The US Department of Education's Free Application for Federal Student Aid program requires any student applying for federal aid for college or university to turn over an enormous amount of compromising personal information, including current and previous addresses, driver's license numbers, Green Card numbers, marital details, drug convictions, educational history, tax return details, total cash/savings/checking balances, net worth of all investments, child support received, veterans' benefits, children's details, homelessness status, parents details including SSNs, and much, much more.
If you have the Social Security Number, data of birth, and full name of anyone who's applied for college grants or loans, you can then feed it into the Free Application for Federal Student Aid website and it will show you all this data.
20,000,000 people have their data in this database.
Equifax and several other services have breached the Social Security Numbers of millions of Americans. The going price for a person's SSN on the darkweb is $4-5.
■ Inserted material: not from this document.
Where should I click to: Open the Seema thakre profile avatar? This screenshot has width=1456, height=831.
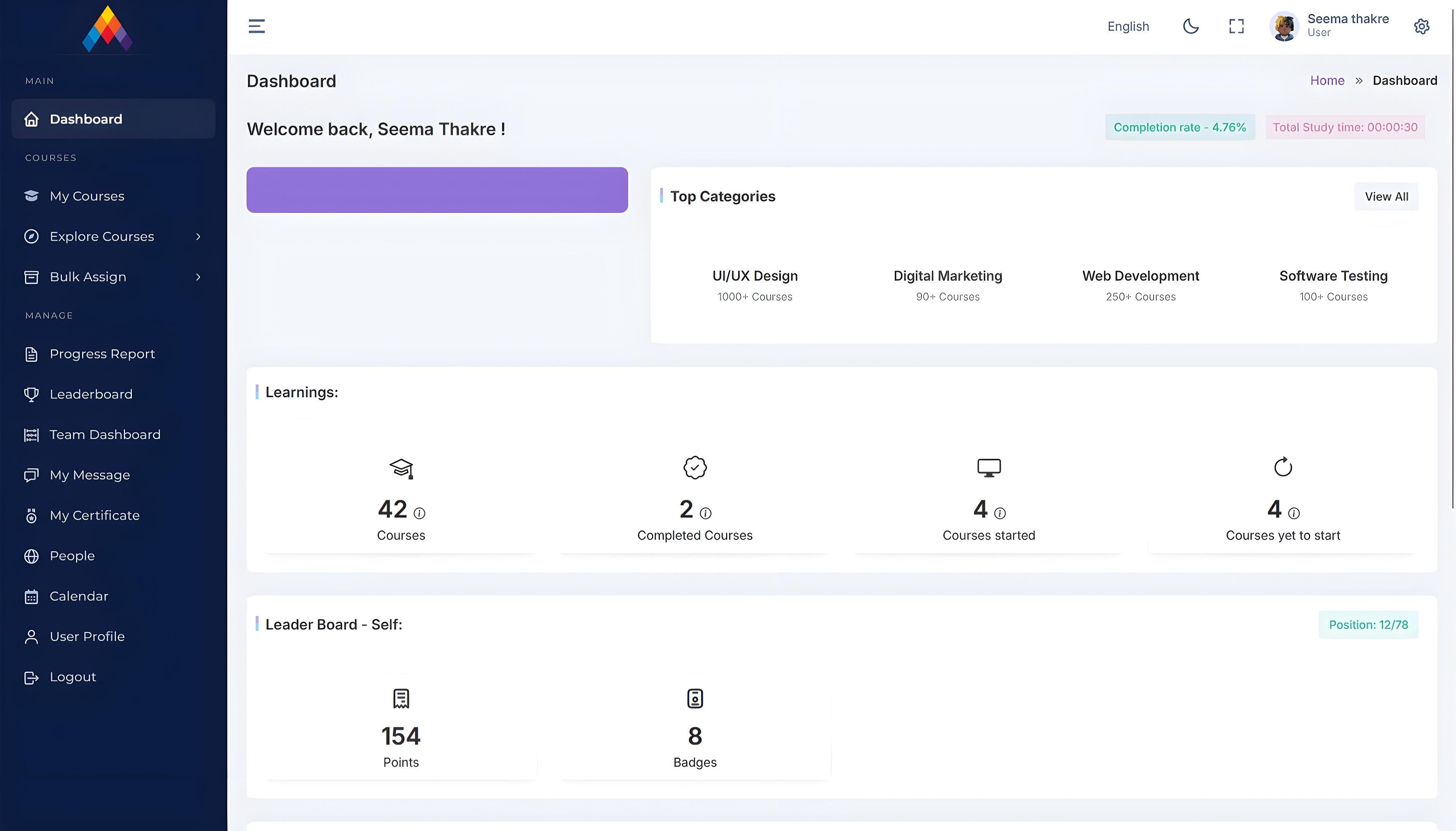(1284, 26)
What indications are there that ID thieves might already be aware of this personal data treasure trove? In March 2017, the Internal Revenue Service (IRS) disabled an automated tool on its Web site that was used to help students and their families apply for federal financial aid — citing evidence that identity thieves were abusing it to siphon data used to commit tax refund fraud with the IRS.The IRS found that identity thieves were abusing the automated tool — which pulled data directly from the FAFSA Web site — in order to learn the adjusted gross income (AGI) of applicant families. The AGI is crucial to successfully filing a tax refund request in someone’s name at the IRS.
While the IRS’s tool is no longer online, this post shows how easy it remains for identity thieves to gather this same information directly from the FAFSA Web site.
Think it’s hard to find someone’s SSN and DOB? Think again. There are a multitude of Web sites on the open Internet and Dark Web alike that sell access to SSN and DOB data on hundreds of millions of Americans — all for the price of about $4-5 worth of Bitcoin.